Vivendi, vidi mais non vici. Vincent Bolloré a-t-il perdu sa vista ? Historiquement, le milliardaire avait acquis une solide réputation grâce à ses coups fumants en Bourse et ses raids très lucratifs sur Bouygues, Lazard, Vallourec, Aegis, ou plus récemment Ubisoft. Au point d’être surnommé le « petit prince du cash-flow » ou le « gentleman raider ». Mais la donne a changé. Ces dernières années, on ne compte plus les entreprises qu’il a rachetées à prix d’or, gérées quelque temps, pour finir par les revendre à perte. Dernier faux pas en date et sans nul doute le plus spectaculaire : la scission de Vivendi, avec l’introduction en Bourse simultanée en décembre dernier de ses filiales Canal+, Havas et Louis Hachette Group. La cour d’appel ayant jugé l’opération non conforme, l’Autorité des marchés financiers (AMF) a ordonné au groupe Bolloré de lancer une OPA sur ce qu’il reste de Vivendi, dont le cours a logiquement bondi. Grâce à cela, la somme des quatre actions vaut aujourd’hui presque un euro de plus que l’ancien Vivendi. Toutefois, on reste loin du doublement de valorisation qu’avait fait miroiter la famille bretonne. « On est évidemment déçus de ce niveau bas », a admis Yannick Bolloré lui-même fin avril.

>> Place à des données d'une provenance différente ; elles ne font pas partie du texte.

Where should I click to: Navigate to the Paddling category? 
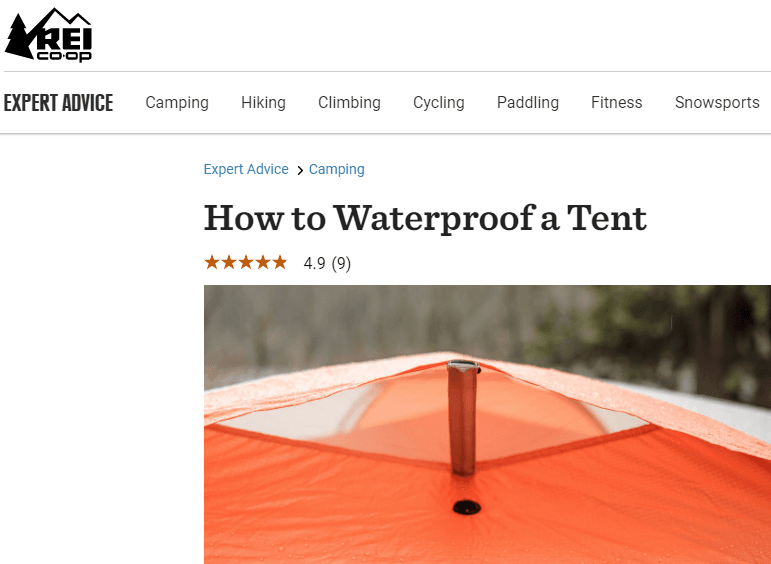click(x=527, y=103)
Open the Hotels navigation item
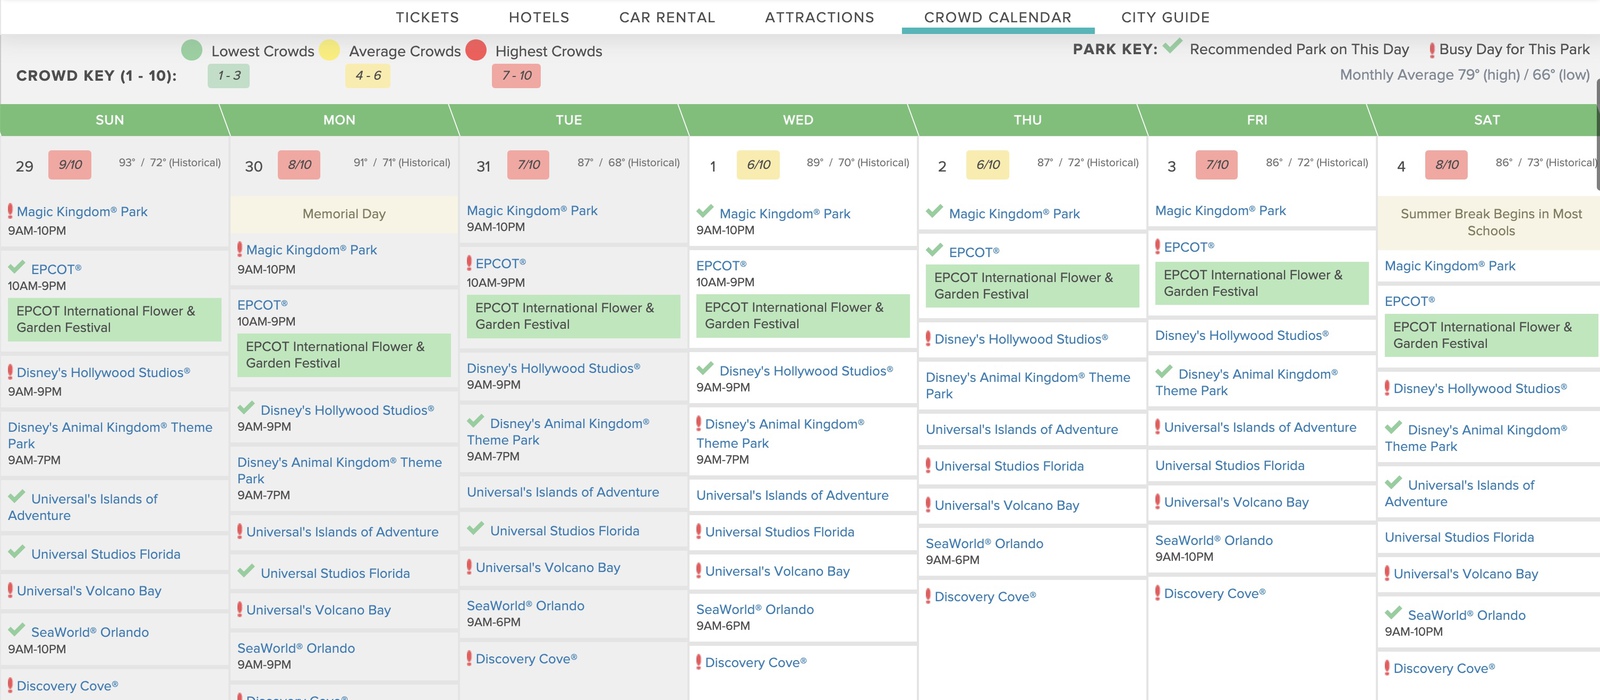The height and width of the screenshot is (700, 1600). pyautogui.click(x=539, y=17)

Ce fiasco a lourdement pesé sur les résultats financiers 2024 de Vivendi, même si l’impact a été purement comptable. Dans ses comptes sociaux, le conglomérat a dû passer 2,8 milliards d’euros de moins-value sur Canal+ et 2,2 milliards sur Havas [*]. Cela s’ajoute aux dépréciations déjà effectuées l’année précédente sur la valeur de Havas (-500 millions) et ses prêts à Canal+ (-2,8 milliards). Au total, la perte de valeur s’élève donc à 8,8 milliards d’euros, selon nos informations.
Mais ce n’est pas tout. Selon notre enquête, les moins values s’avèrent en réalité très nombreuses. Prenez par exemple la dernière grosse acquisition, Editis. L’éditeur qui rassemble les maisons Plon, Perrin ou encore Robert Laffont a été racheté en 2019 à l’espagnol Planeta sur une valeur d’entreprise de 900 millions d’euros (dette incluse). Cinq ans plus tard, il a été revendu au groupe CMI de Daniel Kretinsky pour seulement 653 millions.
Autre exemple : Gameloft. L’éditeur de jeux vidéo sur mobiles, racheté en 2016 via une offre publique (OPA) hostile pour 621 millions d’euros, ne vaut plus que 234 millions dans les comptes de Vivendi.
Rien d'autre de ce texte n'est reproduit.